El desenlace de la antinomia de marras es harto conocido: los conservadores (o los que han operado, aún sin saberlo, como representantes de las ideas y los intereses de éstos) han sido dominantes en el ejercicio del poder a todo lo largo de nuestra accidentada historia. En consecuencia, no es exagerado afirmar que si el Estado dominicano ha sido exitoso o fallido, la mayor responsabilidad histórica recae sobre el conservadurismo criollo, cualquiera que sea el disfraz que éste haya asumido: la tiranía, la semidictadura o la democracia. Al margen de la gracia o la desgracia que ello haya significado para la gente del país (y se esté o no conteste con sus secuelas) hay una realidad notoria e incontrovertible: en el devenir dominicano, los conservadores siempre han ganado, y punto. Lo otro es poesía política e histórica, aunque sea de la buena.
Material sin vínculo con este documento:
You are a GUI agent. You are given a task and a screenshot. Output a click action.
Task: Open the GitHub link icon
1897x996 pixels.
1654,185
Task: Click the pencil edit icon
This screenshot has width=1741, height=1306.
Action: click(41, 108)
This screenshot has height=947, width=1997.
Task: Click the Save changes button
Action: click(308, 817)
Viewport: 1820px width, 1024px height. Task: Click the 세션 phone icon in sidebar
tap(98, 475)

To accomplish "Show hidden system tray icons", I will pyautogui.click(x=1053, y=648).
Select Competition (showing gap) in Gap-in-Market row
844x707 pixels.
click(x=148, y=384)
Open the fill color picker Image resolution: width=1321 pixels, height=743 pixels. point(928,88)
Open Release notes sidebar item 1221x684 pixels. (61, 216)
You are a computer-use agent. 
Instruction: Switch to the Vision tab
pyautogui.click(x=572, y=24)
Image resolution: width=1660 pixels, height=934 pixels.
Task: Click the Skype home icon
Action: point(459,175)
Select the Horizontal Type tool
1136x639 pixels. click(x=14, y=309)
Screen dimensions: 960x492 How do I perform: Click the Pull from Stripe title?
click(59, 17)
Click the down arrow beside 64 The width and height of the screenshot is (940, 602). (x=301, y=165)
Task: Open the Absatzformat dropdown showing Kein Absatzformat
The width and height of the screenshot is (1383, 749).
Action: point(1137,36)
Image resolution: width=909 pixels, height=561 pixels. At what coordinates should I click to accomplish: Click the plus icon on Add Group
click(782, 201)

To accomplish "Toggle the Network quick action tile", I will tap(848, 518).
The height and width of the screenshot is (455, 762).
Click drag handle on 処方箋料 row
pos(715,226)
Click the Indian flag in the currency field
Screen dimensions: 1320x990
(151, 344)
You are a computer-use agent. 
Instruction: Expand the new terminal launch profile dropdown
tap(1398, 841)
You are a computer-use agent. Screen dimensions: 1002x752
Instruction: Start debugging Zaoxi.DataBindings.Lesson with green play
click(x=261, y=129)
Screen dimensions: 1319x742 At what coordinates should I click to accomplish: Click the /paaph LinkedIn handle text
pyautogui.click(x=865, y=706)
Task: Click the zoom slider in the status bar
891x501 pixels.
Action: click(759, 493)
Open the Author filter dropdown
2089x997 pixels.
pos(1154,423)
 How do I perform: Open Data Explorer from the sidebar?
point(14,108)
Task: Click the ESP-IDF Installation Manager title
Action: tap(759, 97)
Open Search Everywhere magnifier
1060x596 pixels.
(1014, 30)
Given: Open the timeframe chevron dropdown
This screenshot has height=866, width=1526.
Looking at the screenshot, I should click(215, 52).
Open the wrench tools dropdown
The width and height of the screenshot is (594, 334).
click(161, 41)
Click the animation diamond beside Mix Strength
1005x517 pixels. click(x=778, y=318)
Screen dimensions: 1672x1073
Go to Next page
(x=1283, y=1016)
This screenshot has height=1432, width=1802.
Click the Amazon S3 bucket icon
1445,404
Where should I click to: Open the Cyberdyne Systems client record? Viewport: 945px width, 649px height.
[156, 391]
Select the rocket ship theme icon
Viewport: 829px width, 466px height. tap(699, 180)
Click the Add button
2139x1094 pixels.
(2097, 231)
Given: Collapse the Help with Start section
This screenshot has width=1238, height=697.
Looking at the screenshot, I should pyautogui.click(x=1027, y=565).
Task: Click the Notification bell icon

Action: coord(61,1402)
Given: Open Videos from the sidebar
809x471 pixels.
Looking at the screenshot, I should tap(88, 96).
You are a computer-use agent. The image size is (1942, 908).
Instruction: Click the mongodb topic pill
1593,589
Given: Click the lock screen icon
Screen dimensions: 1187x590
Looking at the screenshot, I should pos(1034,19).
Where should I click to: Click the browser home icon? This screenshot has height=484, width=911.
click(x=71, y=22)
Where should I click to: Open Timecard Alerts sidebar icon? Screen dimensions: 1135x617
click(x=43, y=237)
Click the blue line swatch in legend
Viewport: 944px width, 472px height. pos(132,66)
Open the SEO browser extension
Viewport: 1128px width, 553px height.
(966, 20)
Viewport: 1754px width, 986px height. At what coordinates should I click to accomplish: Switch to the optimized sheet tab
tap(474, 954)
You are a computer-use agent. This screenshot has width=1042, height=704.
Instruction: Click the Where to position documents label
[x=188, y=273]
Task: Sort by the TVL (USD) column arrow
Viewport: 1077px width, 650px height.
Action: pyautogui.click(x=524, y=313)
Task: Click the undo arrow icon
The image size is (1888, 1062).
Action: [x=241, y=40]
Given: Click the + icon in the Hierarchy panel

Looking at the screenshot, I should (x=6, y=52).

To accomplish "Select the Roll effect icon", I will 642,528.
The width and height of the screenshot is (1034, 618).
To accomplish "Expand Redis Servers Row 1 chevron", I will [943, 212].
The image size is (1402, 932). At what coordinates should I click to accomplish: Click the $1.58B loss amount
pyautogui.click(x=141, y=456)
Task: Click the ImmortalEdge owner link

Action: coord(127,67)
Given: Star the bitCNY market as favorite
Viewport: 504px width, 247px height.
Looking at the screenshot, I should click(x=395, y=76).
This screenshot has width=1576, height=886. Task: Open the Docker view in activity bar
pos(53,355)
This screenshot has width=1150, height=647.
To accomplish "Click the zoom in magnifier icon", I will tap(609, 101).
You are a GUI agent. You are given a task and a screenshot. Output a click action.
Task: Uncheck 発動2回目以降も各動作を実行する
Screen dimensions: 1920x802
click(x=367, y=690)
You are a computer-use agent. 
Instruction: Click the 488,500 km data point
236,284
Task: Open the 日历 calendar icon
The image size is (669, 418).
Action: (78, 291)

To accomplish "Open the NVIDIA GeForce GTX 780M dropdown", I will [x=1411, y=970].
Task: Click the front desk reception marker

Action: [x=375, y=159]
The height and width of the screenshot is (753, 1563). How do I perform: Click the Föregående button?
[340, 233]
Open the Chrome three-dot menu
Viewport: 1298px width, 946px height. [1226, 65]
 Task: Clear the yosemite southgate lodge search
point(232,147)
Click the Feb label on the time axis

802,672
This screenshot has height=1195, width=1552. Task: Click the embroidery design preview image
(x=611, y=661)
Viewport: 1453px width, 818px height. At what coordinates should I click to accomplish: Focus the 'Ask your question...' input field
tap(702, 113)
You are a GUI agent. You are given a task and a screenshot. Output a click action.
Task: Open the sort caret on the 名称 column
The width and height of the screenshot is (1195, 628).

En el PRSC (casi desde su fundación, y gracias al pragmatismo ilustrado del doctor Balaguer) y en el PLD (por lo menos desde 1995, merced al pragmatismo avispado del doctor Fernández) las referidas percepciones conceptuales, históricas y fácticas han sido asimiladas en su verdadera dimensión como realidad política operante. En el PRD, en cambio, parece que todavía se patina sobre ellas: es una falange política que pendula cotidianamente entre un ideal pretendidamente liberal y una práctica que linda con el conservadurismo.

Tal es la verdad, gústenos o no: el PRD, el partido destinado a encarnar en nuestro país al liberalismo histórico (tanto por pautas fundacionales y trayectoria como por esencia social y apuestas estratégicas), se ha negado insistentemente a desempeñar ese rol y, peor aún, en múltiples ocasiones ha abrazado abiertamente causas conservadoras… Es un curioso caso de confusión de identidad, alimentado diariamente por una dirección política que, con sus naturales y brillantes excepciones, en general se ha especializado en olvidar el pasado, rumiar en el presente y desdeñar el futuro.

(*) El autor es abogado y profesor universitario. Reside en Santo Domingo.